- Task goal
Reproduce the part of the prostate biopsy passage that begins with the words "As far as the" and ends after the words "conventional TRUS biopsy.".

### Selected extract

It seems intuitive, if not obvious, that superior imaging of the prostate gives precise information to guide a biopsy needle into a cancerous tumor. The typical ultrasound imaging used by urologists in their offices is inferior to magnetic resonance imaging (MRI). Ultrasound-guided transrectal (TRUS) biopsy has a minimum 35% chance of missing cancer. If our own 3T multiparametric MRI (mpMRI) reveals a suspicious area, we do a highly targeted biopsy guided by real-time MRI: less invasive, more accurate.
While prostate biopsy is still largely “owned” by urology, there is a way for urologists to use MRI information to help direct their TRUS biopsies. I found a published study that is encouraging for patients who don’t have access to a real-time MRI-guided biopsy. It’s not perfect, but it beats the alternative.
The study was conducted by a team from a university medical center in Seoul, Korea.[i] It involved 669 patients with persistently high PSA but who had a previous negative TRUS biopsy. The study’s purpose was to compare the cancer detection rates of a TRUS biopsy informed by MRI images (MRI group = 171 patients) vs. TRUS biopsy without access to MRI images (non-MRI group = 498 patients). Both groups then had a TRUS re-biopsy; all tissue samples were submitted for pathology analysis and diagnosis. Of the total group, 129 (19.3%) were diagnosed with prostate cancer.
As far as the detection rate differences between the MRI and non-MRI groups, what do you think the research team found? It’s no surprise that the pre-biopsy MRI group had a higher rate of detection:
- MRI group – 33.3% diagnosed
- Non-MRI group – 14.5% diagnosed
The authors therefore recommend that “MRI should be considered prior to re-biopsy in patients with previous negative biopsy and persistently high PSA.”
This study shows that providing advance MRI-based knowledge to a urologist allows him to mentally integrate that information with his ultrasound guidance in order to selectively aim the needle gun into the suspicious area. Even though ultrasound can’t depict the exact tumor, the urologist has a preferential sense of where to aim based on the MRI. We see from this study how it can improve the performance of a conventional TRUS biopsy.

######
### Data for analysis

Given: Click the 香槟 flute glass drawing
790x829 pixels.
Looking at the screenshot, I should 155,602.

######
### Data for analysis

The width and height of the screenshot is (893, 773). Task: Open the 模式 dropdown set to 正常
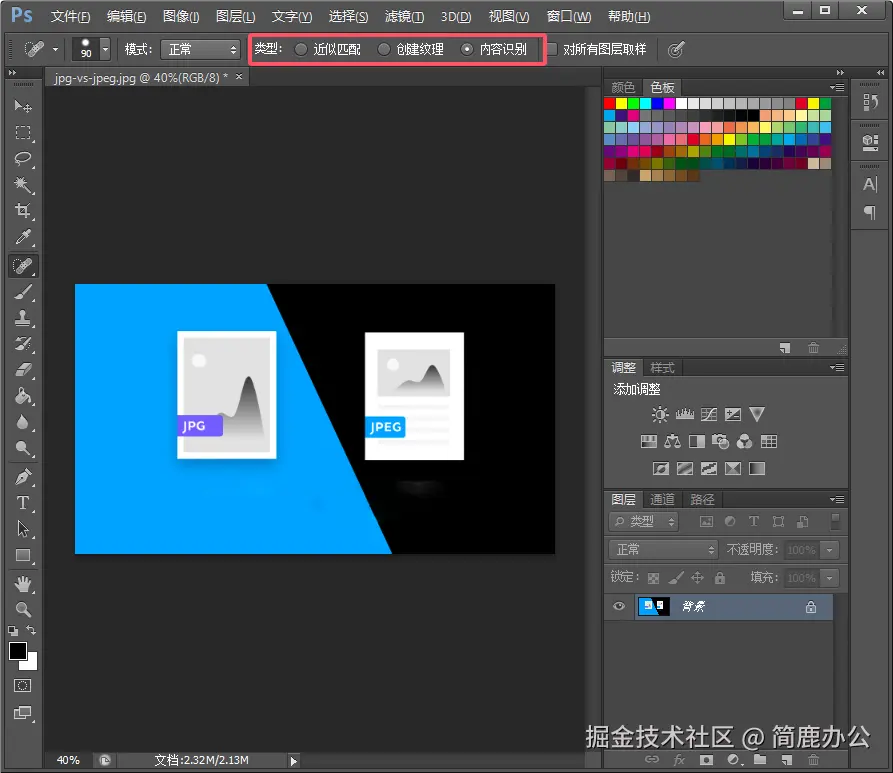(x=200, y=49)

######
### Data for analysis

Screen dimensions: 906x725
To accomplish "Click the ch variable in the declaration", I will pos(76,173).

######

- Solution to this exercise
As far as the detection rate differences between the MRI and non-MRI groups, what do you think the research team found? It’s no surprise that the pre-biopsy MRI group had a higher rate of detection:
- MRI group – 33.3% diagnosed
- Non-MRI group – 14.5% diagnosed
The authors therefore recommend that “MRI should be considered prior to re-biopsy in patients with previous negative biopsy and persistently high PSA.”
This study shows that providing advance MRI-based knowledge to a urologist allows him to mentally integrate that information with his ultrasound guidance in order to selectively aim the needle gun into the suspicious area. Even though ultrasound can’t depict the exact tumor, the urologist has a preferential sense of where to aim based on the MRI. We see from this study how it can improve the performance of a conventional TRUS biopsy.